* _Directions for this task_: All that is needed is a count of the lines in this data that contain the word "name".

* _Record excerpts_:
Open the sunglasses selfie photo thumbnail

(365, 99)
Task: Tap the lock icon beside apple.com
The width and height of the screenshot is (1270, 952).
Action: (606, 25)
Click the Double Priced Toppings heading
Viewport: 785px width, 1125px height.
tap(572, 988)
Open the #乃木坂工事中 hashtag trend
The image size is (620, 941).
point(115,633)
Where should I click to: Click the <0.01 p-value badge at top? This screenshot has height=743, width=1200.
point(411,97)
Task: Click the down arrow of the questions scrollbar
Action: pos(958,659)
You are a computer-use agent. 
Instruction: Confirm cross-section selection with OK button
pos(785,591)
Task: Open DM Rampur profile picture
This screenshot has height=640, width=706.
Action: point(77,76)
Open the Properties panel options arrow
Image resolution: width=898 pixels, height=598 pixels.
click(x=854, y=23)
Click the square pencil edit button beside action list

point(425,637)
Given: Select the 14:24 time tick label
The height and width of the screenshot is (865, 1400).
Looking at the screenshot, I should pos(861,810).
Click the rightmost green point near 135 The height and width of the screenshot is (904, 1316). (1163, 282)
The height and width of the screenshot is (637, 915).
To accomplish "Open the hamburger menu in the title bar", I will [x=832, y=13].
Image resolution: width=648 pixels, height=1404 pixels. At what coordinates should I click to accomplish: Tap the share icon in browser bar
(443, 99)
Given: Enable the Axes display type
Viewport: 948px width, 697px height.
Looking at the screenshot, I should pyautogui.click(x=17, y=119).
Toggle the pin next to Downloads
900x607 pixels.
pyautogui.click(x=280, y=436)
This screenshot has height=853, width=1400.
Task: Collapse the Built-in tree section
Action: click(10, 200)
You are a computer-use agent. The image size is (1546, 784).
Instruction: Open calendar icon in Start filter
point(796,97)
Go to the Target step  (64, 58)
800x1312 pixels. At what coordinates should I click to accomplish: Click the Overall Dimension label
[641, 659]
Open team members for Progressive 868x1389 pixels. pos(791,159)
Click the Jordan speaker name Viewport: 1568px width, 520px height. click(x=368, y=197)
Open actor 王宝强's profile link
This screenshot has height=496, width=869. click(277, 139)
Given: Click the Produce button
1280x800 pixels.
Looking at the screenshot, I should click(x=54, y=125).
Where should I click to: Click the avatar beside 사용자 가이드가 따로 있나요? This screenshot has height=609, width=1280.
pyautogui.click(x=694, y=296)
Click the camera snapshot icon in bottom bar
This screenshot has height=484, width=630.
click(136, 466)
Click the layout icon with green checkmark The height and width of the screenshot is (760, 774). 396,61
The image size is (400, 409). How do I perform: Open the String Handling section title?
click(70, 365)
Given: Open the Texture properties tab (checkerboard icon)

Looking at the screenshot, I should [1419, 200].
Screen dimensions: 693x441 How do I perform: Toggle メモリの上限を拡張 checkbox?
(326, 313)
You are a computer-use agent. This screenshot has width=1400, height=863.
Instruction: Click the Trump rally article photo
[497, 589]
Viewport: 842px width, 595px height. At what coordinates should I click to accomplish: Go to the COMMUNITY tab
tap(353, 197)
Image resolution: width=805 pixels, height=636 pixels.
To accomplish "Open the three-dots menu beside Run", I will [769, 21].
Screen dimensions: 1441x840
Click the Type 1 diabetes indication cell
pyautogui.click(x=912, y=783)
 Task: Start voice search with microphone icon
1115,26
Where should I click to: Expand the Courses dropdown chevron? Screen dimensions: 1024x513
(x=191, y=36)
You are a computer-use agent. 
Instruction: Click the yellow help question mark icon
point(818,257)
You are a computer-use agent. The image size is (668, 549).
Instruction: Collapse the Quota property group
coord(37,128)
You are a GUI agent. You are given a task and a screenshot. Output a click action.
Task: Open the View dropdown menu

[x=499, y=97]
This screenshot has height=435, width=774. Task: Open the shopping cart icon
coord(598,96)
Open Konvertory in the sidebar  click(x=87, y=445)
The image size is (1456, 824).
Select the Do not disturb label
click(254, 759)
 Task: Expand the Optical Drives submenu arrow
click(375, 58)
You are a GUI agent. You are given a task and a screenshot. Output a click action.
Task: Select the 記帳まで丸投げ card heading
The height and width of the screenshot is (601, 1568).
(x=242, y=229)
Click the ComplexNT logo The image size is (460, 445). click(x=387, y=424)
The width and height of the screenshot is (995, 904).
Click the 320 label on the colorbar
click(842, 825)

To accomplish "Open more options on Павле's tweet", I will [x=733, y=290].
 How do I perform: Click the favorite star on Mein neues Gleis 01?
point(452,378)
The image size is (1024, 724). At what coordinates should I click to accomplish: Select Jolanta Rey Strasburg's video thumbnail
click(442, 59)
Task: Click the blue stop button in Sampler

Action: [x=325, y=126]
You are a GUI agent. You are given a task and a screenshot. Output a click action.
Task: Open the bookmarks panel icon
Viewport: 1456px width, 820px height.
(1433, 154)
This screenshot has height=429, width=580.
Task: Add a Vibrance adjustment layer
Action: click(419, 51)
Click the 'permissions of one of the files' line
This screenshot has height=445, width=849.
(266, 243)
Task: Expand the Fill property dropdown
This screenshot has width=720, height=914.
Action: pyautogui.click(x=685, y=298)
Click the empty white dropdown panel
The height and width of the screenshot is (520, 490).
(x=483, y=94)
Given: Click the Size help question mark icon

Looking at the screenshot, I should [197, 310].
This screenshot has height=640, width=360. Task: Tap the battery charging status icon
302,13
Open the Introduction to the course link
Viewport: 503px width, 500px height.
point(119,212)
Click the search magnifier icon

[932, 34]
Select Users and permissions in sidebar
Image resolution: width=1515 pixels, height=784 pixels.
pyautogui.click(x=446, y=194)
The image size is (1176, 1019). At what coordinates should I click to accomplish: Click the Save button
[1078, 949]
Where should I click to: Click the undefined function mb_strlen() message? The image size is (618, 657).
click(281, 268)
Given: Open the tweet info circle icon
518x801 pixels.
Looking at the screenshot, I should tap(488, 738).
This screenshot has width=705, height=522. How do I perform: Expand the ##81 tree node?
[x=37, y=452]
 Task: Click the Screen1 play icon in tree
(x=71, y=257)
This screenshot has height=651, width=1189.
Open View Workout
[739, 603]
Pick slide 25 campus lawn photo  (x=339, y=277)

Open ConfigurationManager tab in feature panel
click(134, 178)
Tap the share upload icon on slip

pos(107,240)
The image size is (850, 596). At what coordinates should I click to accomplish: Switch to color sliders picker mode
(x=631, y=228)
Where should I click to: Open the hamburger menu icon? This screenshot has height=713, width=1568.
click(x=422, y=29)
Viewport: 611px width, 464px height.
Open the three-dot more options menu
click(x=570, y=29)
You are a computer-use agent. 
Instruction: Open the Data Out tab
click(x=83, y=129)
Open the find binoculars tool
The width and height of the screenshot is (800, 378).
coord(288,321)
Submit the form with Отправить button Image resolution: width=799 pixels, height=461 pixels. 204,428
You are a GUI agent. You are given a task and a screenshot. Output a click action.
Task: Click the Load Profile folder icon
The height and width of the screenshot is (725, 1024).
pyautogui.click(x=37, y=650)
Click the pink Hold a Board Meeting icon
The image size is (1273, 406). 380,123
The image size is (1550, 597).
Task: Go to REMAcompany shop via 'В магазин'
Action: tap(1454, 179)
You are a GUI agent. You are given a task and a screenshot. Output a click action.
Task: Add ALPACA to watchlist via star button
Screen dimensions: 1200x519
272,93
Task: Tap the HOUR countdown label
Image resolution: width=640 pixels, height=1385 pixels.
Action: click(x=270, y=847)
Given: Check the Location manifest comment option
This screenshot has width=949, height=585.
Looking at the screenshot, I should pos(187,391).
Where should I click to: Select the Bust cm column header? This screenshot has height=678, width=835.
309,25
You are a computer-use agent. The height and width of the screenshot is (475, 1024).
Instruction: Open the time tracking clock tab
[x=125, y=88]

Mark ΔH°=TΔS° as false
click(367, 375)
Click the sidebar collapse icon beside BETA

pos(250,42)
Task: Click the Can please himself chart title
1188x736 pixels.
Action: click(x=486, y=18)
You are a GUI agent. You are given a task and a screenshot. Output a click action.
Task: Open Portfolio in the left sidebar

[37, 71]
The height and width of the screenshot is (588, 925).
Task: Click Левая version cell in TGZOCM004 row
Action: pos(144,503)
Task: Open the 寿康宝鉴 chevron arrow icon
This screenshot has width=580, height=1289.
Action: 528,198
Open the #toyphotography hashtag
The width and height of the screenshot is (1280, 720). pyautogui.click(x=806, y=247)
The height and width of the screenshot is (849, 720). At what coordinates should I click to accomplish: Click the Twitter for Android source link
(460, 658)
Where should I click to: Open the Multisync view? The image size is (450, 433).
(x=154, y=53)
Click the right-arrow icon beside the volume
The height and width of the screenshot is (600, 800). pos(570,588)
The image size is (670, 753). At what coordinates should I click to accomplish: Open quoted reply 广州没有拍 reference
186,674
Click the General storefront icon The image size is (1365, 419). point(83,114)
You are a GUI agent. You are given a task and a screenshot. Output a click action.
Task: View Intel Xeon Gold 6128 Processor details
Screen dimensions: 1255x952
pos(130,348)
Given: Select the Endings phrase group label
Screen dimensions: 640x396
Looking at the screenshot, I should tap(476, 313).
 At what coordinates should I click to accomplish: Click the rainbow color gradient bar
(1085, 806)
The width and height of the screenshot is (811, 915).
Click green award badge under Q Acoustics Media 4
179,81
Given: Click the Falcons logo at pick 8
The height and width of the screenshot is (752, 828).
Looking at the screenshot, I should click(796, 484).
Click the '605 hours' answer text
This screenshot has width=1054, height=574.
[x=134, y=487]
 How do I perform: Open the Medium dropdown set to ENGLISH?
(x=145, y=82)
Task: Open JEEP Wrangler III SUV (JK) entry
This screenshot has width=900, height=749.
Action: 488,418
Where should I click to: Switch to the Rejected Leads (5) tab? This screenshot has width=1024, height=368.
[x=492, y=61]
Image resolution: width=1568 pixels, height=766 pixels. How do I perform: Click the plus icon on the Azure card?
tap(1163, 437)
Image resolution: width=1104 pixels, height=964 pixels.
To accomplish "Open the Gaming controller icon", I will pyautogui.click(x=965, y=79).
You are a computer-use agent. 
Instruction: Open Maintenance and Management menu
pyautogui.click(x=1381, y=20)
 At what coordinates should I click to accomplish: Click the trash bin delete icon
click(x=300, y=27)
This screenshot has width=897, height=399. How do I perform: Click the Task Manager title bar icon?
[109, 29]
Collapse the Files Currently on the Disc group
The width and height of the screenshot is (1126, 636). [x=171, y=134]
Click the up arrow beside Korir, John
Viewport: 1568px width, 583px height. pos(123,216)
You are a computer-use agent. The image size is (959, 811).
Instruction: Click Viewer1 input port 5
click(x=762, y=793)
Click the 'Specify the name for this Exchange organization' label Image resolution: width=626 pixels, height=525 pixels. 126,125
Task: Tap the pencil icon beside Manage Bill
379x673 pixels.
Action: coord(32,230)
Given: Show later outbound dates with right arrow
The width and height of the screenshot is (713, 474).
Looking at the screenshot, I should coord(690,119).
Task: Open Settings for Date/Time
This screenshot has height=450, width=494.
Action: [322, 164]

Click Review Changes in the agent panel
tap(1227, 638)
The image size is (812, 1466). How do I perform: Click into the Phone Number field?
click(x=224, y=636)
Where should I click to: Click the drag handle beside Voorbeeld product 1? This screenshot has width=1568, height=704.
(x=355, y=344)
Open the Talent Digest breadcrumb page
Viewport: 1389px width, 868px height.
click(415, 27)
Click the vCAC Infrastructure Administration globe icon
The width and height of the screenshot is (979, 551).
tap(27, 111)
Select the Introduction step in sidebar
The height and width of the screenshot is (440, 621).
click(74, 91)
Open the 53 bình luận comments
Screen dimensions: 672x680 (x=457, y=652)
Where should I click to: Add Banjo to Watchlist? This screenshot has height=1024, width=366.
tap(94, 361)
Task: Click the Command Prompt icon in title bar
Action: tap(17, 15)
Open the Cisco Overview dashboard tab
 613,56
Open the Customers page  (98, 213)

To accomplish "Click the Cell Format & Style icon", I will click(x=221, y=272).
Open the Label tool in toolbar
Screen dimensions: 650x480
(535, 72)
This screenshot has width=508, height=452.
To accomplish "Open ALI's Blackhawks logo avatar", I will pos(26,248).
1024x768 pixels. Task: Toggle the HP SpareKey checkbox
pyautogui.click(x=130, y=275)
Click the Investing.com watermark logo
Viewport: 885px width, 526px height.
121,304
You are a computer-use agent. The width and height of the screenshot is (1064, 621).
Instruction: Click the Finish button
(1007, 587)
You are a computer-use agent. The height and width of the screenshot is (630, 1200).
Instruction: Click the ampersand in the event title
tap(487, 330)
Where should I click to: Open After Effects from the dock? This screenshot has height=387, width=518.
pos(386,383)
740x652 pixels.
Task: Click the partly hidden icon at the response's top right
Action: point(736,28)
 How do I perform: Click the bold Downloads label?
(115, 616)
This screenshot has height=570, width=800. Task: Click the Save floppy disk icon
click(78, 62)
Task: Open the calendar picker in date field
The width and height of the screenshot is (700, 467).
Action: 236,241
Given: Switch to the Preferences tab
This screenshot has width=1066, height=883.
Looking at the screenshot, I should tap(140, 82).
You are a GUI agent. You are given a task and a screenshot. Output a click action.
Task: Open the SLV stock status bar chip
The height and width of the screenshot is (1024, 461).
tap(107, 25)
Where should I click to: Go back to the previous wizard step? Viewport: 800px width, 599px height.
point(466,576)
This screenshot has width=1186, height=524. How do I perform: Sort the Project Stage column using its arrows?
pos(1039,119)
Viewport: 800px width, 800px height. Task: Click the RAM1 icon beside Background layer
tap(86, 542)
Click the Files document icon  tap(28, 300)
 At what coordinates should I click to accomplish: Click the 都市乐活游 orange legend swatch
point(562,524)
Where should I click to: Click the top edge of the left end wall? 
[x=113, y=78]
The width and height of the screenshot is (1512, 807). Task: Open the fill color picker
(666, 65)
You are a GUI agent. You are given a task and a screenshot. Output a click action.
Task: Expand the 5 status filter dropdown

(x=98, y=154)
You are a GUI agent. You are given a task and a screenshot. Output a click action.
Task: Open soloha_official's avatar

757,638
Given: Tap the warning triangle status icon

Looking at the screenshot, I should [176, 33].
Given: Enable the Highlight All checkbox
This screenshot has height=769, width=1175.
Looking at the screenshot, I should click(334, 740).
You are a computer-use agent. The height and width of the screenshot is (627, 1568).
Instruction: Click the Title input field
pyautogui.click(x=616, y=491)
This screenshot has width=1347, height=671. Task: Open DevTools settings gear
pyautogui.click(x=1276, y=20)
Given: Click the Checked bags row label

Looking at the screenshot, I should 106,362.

* _Response to the exercise_: 2